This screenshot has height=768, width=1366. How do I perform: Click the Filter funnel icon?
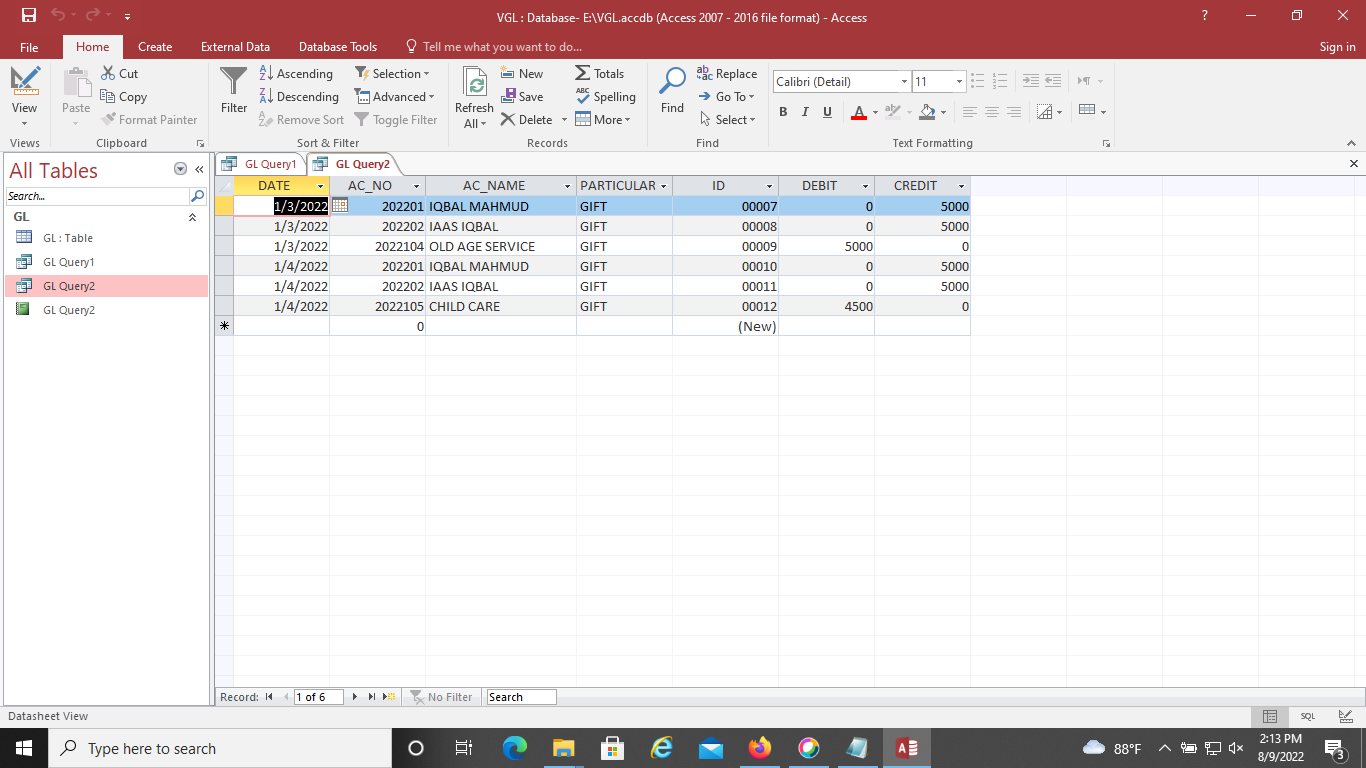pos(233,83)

--------

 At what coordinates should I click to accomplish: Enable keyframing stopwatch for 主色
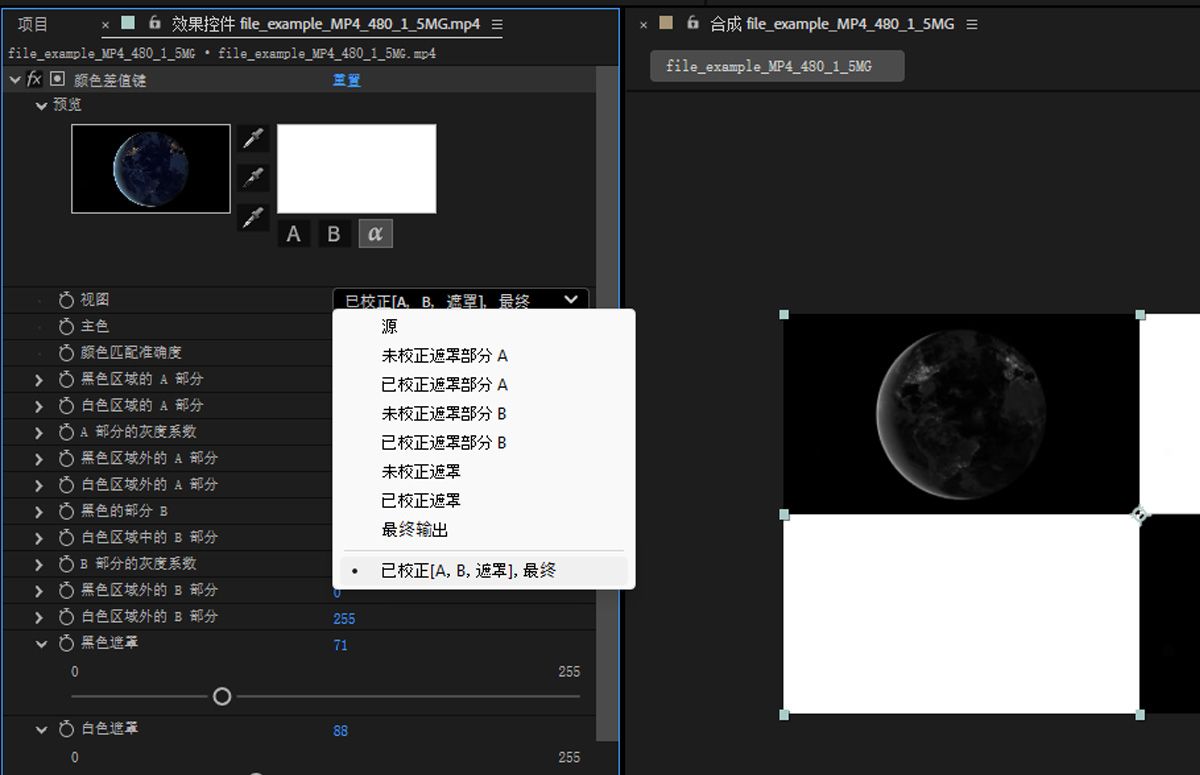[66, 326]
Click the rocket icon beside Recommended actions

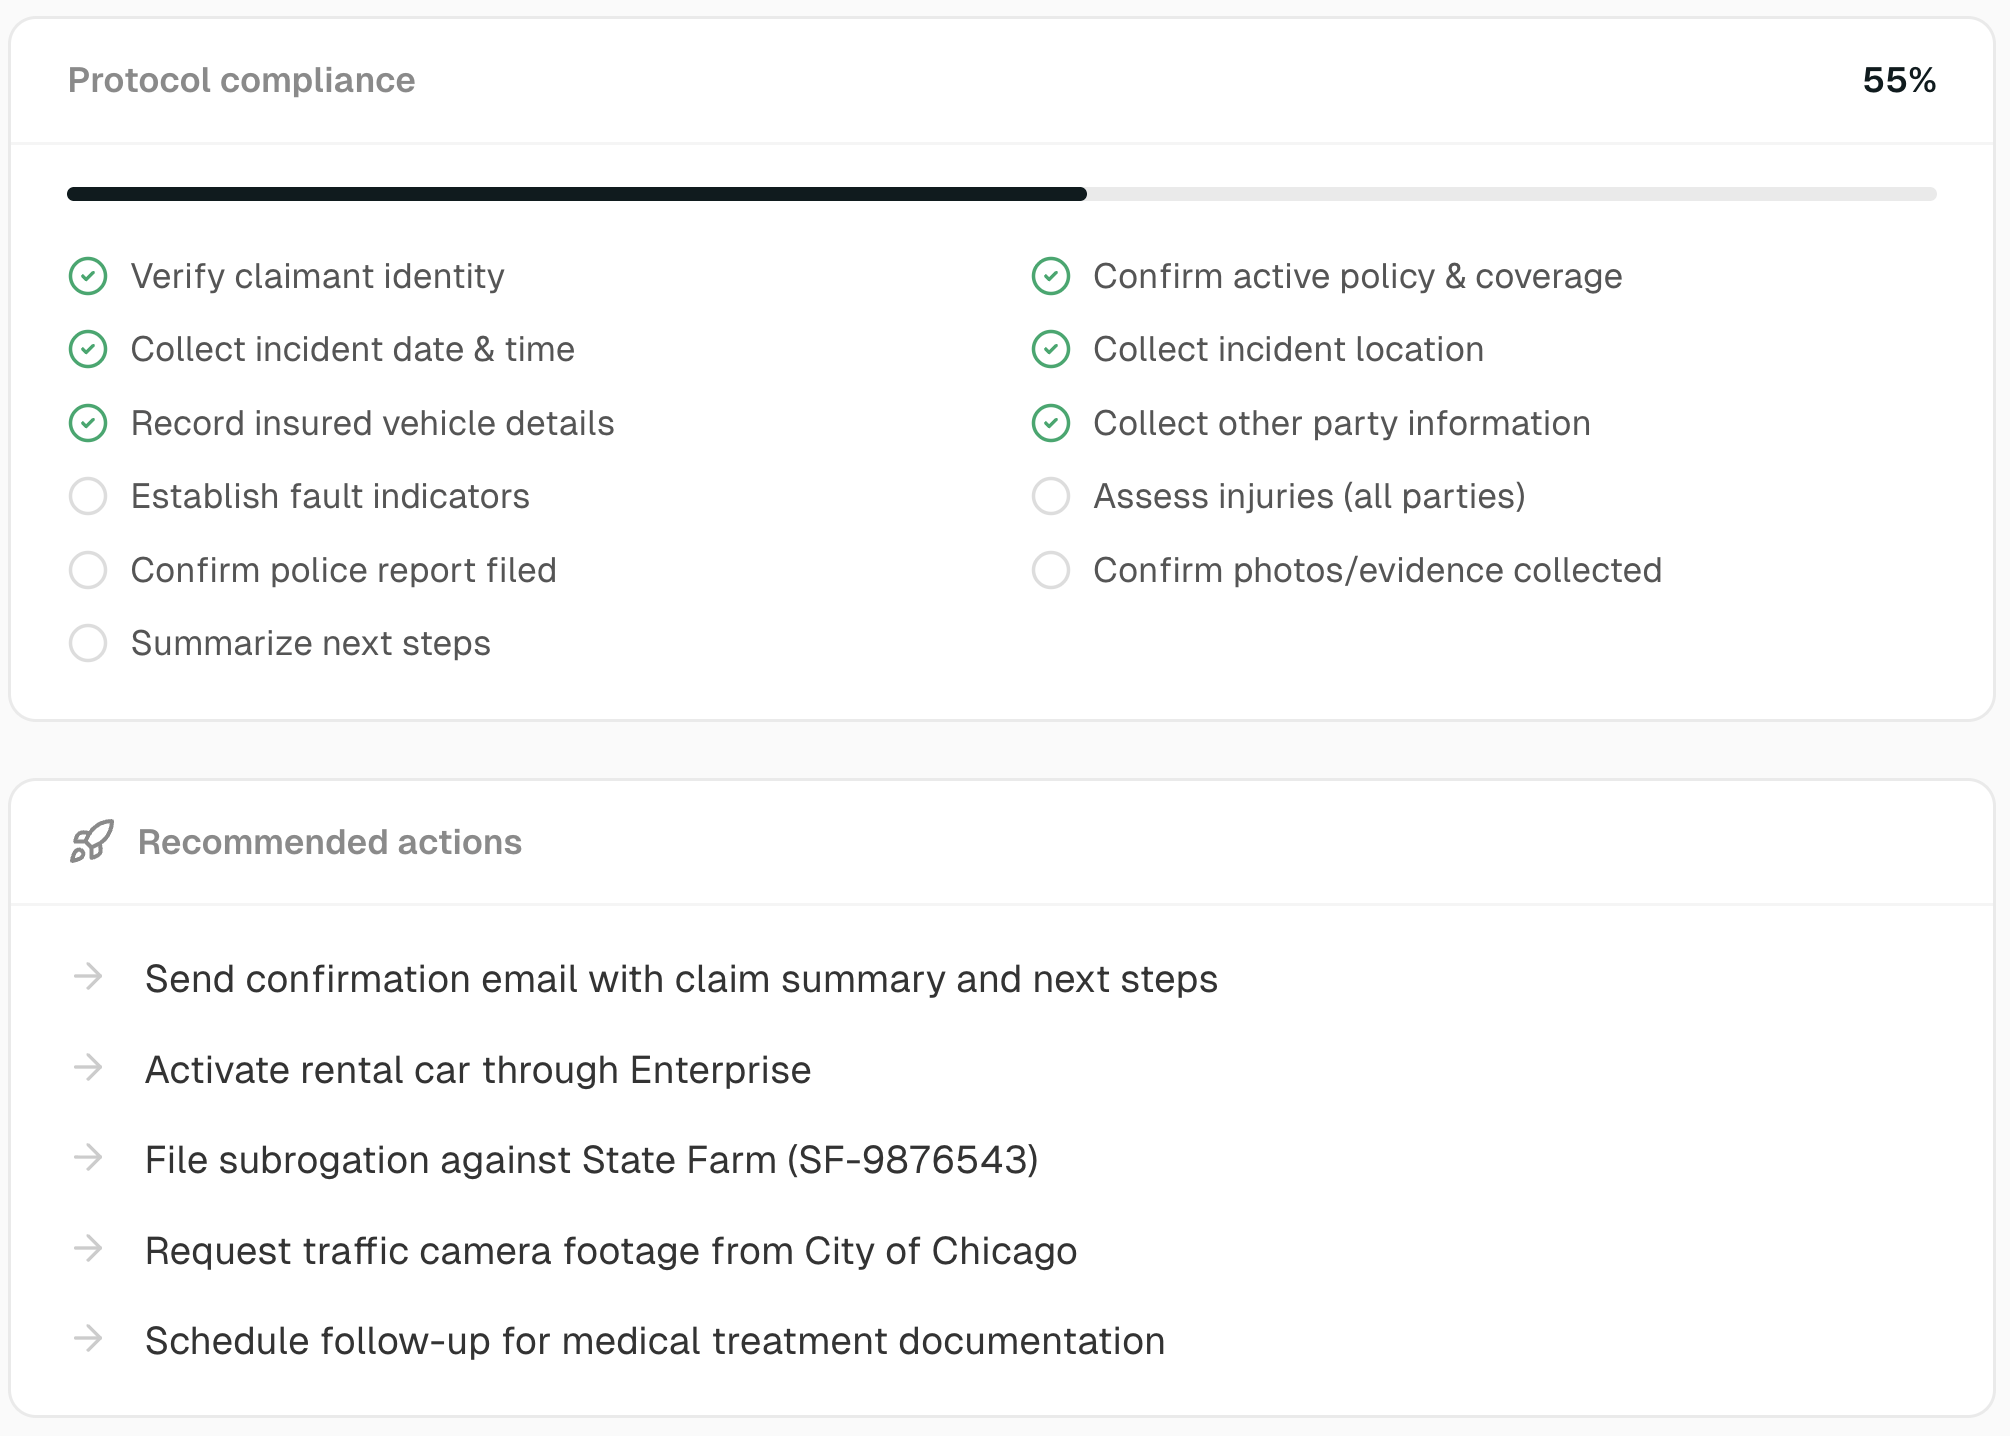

--------

§ **ASSIGNMENT**
In the listing above, find the line containing "At what coordinates" and the line containing "Click the rocket"; print those lines and every line between them exactly, leaving out pictures.

§ **ANSWER TO THIS EXERCISE**
 At what coordinates should I click to accomplish: Enable keyframing stopwatch for 主色
[66, 326]
Click the rocket icon beside Recommended actions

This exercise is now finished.